Create a Dataproc cluster by using the gcloud CLI

This page shows you how to use the Google Cloud CLI gcloud command-line tool to create a Google Cloud Dataproc cluster, run a simple Apache Spark job in the cluster, then modify the number of workers in the cluster.

An easy way to run the gcloud command-line tool is from Cloud Shell, which has the Google Cloud CLI pre-installed. Cloud Shell is free for Google Cloud customers (you need a Google Cloud project to use Cloud Shell).

You can find out how to do the same or similar tasks with Quickstarts Using the API Explorer, the Google Cloud console in Create a Dataproc cluster by using the Google Cloud console, and using the Client Libraries in Create a Dataproc cluster by using client libraries.

Before you begin

Sign in to your Google Cloud account. If you're new to Google Cloud, create an account to evaluate how our products perform in real-world scenarios. New customers also get $300 in free credits to run, test, and deploy workloads.

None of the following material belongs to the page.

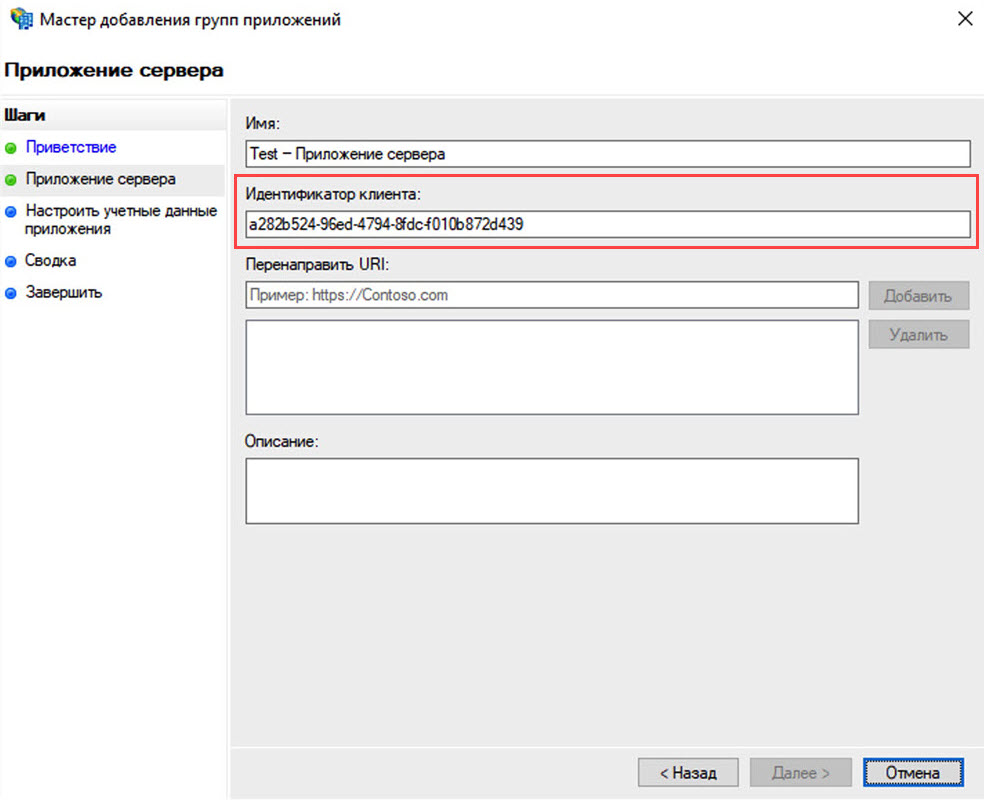Click the green bullet beside Приветствие
The width and height of the screenshot is (984, 800).
click(11, 148)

In the Google Cloud console, on the project selector page, select or create a Google Cloud project.

Go to project selector

Make sure that billing is enabled for your Google Cloud project.

Enable the Dataproc API.

Enable the API

In the Google Cloud console, on the project selector page, select or create a Google Cloud project.

Go to project selector

Make sure that billing is enabled for your Google Cloud project.

Enable the Dataproc API.

Enable the API

Create a cluster

Run the following command to create a cluster called example-cluster. See Available regions & zones for information on selecting a region (you can also run the gcloud compute regions list command to see a listing of available regions). Also see Regional endpoints to learn about regional endpoints.

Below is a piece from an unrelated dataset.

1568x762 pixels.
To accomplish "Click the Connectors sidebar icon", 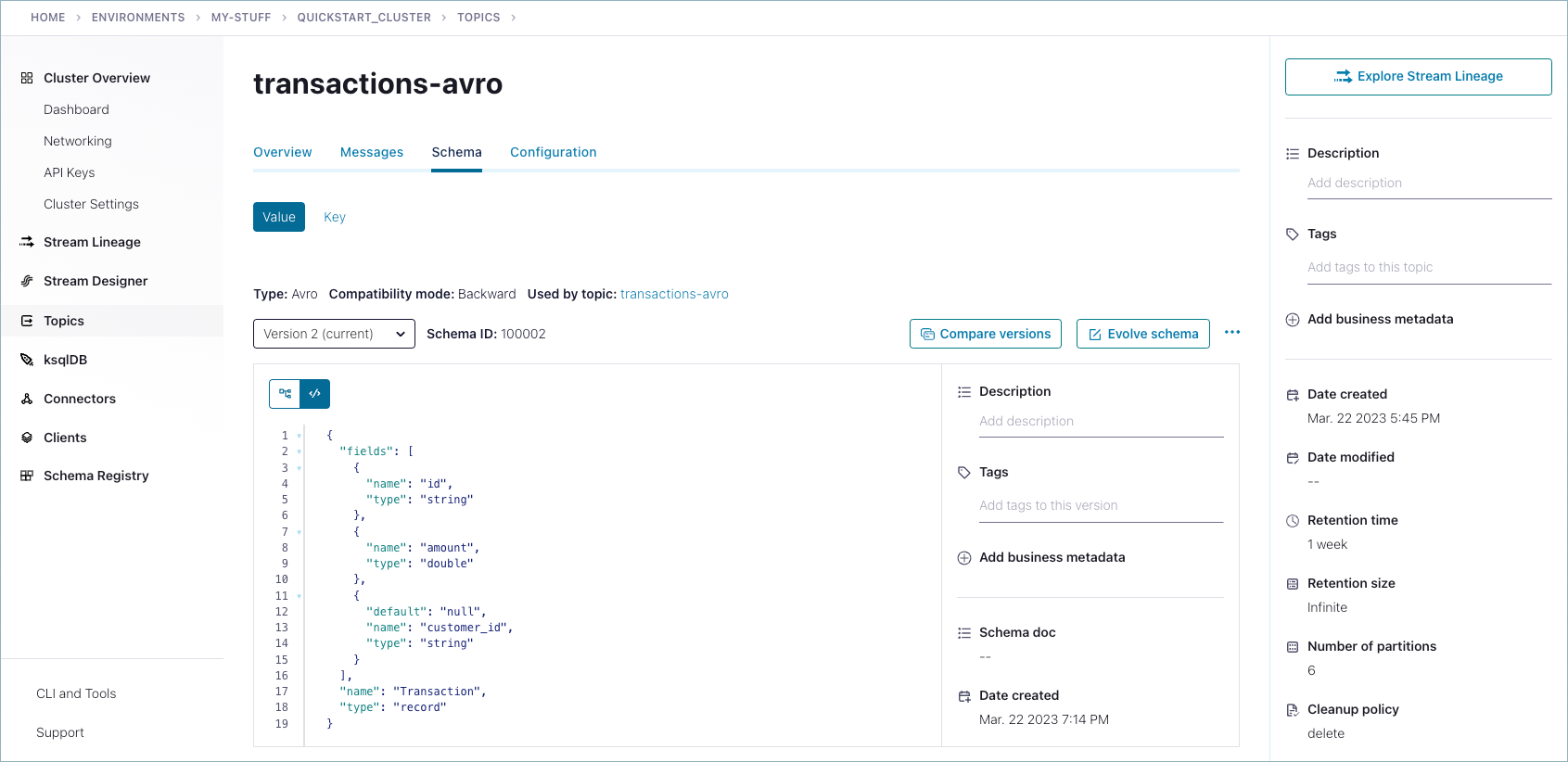I will (27, 399).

gcloud dataproc clusters create example-cluster --region=region

Cluster creation is confirmed in the command output:

...
Waiting for cluster creation operation...done.
Created [... example-cluster]

Submit a job

To submit a sample Spark job that calculates a rough value for pi, run the following command:

gcloud dataproc jobs submit spark --cluster example-cluster \
    --region=region \
    --class org.apache.spark.examples.SparkPi \
    --jars file:///usr/lib/spark/examples/jars/spark-examples.jar -- 1000

This command specifies:

That you want to run a spark job on the example-cluster cluster in the specified region
The class containing the main method for the job's pi-calculating application
The location of the jar file containing your job's code
Any parameters you want to pass to the job—in this case the number of tasks, which is 1000

Parameters passed to the job must follow a double dash (--). See the gcloud documentation for more information.

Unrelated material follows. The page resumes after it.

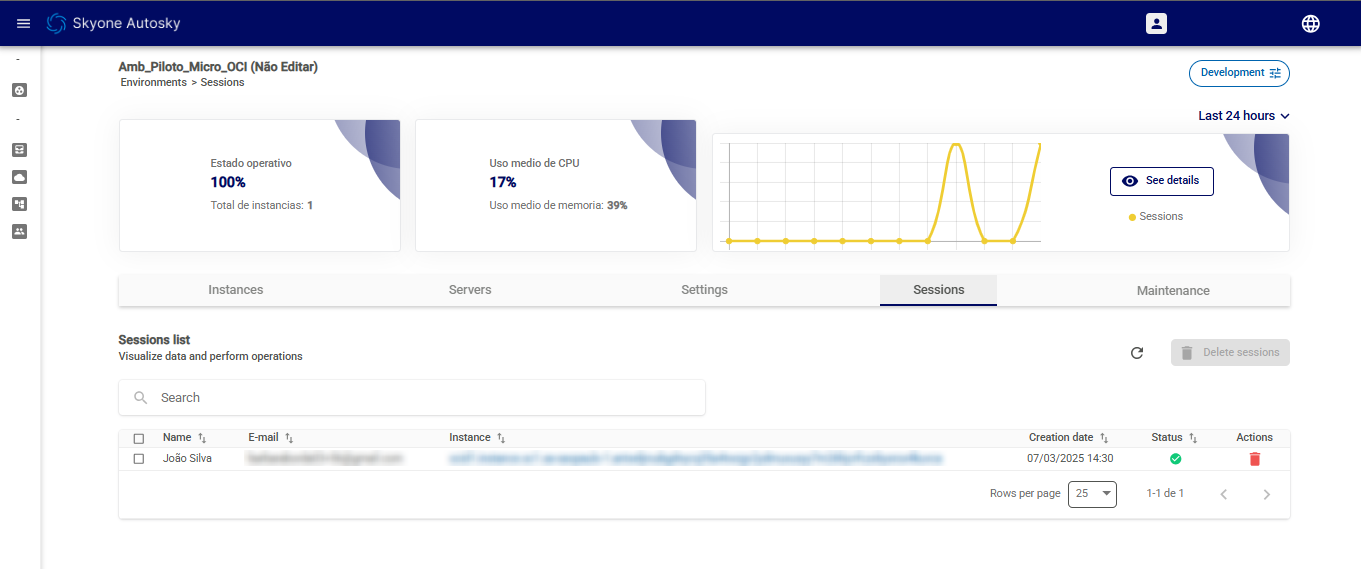The image size is (1361, 569).
Task: Click the user account profile icon
Action: click(1156, 23)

The job's running and final output is displayed in the terminal window:

Waiting for job output...
...
Pi is roughly 3.14118528
...
Job finished successfully.

Update a cluster

To change the number of workers in the cluster to five, run the following command:

gcloud dataproc clusters update example-cluster \
    --region=region \
    --num-workers 5

Your cluster's details are displayed in the command's output:

workerConfig:
...
  instanceNames:
  - example-cluster-w-0
  - example-cluster-w-1
  - example-cluster-w-2
  - example-cluster-w-3
  - example-cluster-w-4
  numInstances: 5
statusHistory:
...
- detail: Add 3 workers.

You can use the same command to decrease the number of worker nodes to the original value:

gcloud dataproc clusters update example-cluster \
    --region=region \
    --num-workers 2

Clean up

To avoid incurring charges to your Google Cloud account for the resources used on this page, follow these steps.

Run clusters delete to delete your example cluster.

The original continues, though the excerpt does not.